DWF Labs Settles First Physical Gold Trade, Expanding into Global Commodities Markets
Published On 23 December 2025

DWF Labs has completed its first physical gold transaction, settling a test trade involving a 25-kilogram gold bar through established global bullion market infrastructure. The transaction was executed using standard commodities settlement, custody, and clearing frameworks.
The trade comes at a time when gold’s extended rally in 2025 has pushed prices deeper into record territory amid strengthening demand from both institutional and retail investors. Spot prices climbed to around $4,400 per ounce, marking a fresh all-time high. SPDR Gold Shares also moved higher, trading near $405 and gaining close to 2% in premarket activity.

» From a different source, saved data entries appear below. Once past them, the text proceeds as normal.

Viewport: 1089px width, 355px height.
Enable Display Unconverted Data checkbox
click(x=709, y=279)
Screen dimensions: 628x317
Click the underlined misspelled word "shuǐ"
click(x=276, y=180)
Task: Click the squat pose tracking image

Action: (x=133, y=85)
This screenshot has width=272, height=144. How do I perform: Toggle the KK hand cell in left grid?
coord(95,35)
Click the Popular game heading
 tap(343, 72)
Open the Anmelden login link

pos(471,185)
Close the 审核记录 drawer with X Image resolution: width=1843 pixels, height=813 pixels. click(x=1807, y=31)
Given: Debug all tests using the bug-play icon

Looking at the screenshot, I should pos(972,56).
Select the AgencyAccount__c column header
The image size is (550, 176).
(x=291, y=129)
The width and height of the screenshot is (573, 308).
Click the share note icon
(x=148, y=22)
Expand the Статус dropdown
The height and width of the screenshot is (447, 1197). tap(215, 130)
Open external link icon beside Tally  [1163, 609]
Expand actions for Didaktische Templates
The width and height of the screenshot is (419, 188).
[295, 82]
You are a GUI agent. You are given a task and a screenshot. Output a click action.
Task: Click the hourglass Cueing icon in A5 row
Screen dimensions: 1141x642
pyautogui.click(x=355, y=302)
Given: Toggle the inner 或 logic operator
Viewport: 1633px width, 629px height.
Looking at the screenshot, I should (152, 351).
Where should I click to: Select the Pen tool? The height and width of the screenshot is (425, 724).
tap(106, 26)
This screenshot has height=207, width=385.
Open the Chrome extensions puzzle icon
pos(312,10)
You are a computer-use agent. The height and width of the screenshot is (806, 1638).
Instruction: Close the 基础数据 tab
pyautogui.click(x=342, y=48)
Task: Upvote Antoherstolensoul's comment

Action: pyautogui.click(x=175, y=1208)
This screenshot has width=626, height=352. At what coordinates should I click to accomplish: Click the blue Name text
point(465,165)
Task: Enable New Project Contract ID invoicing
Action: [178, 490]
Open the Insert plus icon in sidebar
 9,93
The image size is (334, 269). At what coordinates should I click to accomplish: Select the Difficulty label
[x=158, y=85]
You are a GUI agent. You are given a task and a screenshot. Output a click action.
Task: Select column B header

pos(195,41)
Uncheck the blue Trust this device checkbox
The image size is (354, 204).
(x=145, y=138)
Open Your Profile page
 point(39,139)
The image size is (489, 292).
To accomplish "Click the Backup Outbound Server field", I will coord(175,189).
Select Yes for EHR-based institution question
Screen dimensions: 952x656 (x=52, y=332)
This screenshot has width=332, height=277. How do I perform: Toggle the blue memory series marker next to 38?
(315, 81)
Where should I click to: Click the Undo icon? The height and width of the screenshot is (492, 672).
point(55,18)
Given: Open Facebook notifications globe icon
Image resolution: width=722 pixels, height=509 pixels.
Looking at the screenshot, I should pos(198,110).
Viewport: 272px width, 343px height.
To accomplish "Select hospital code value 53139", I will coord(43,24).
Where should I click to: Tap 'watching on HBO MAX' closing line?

The transaction represents DWF Labs’ initial entry into direct participation in physical commodities markets. Following the successful settlement, the firm said it intends to scale its operations and expand into additional assets, including physical silver, platinum, and cotton.
The gold was settled through professional vaulting and custody arrangements, with ownership transferred via conventional title and allocation processes commonly used by banks, trading houses, and precious-metals dealers. The transaction did not involve tokenized instruments or derivatives.
“This was a small but institutionally meaningful test trade designed to validate counterparties, custody, settlement, and operational workflows,” said Andrei Grachev, Managing Partner at DWF Labs. “With that foundation in place, we intend to scale responsibly across physical precious metals and selected commodity markets. This is not a move away from crypto into traditional finance — it’s an expansion of our operations with the goal of participating across liquid markets where disciplined execution and market structure create repeatable opportunities.”
DWF Labs said the move reflects a broader effort to expand its operational footprint at the intersection of capital markets and real-world assets.
The planned expansion beyond gold into silver, platinum, and cotton would involve increasingly complex logistics, storage, and trade-finance considerations, underscoring a long-term approach to operating within established global commodity ecosystems.
“Participating directly in physical markets helps us better understand asset flows, balance-sheet dynamics, and risk management at the source,” Grachev added. “That experience becomes increasingly relevant as capital markets and digital infrastructure continue to converge.”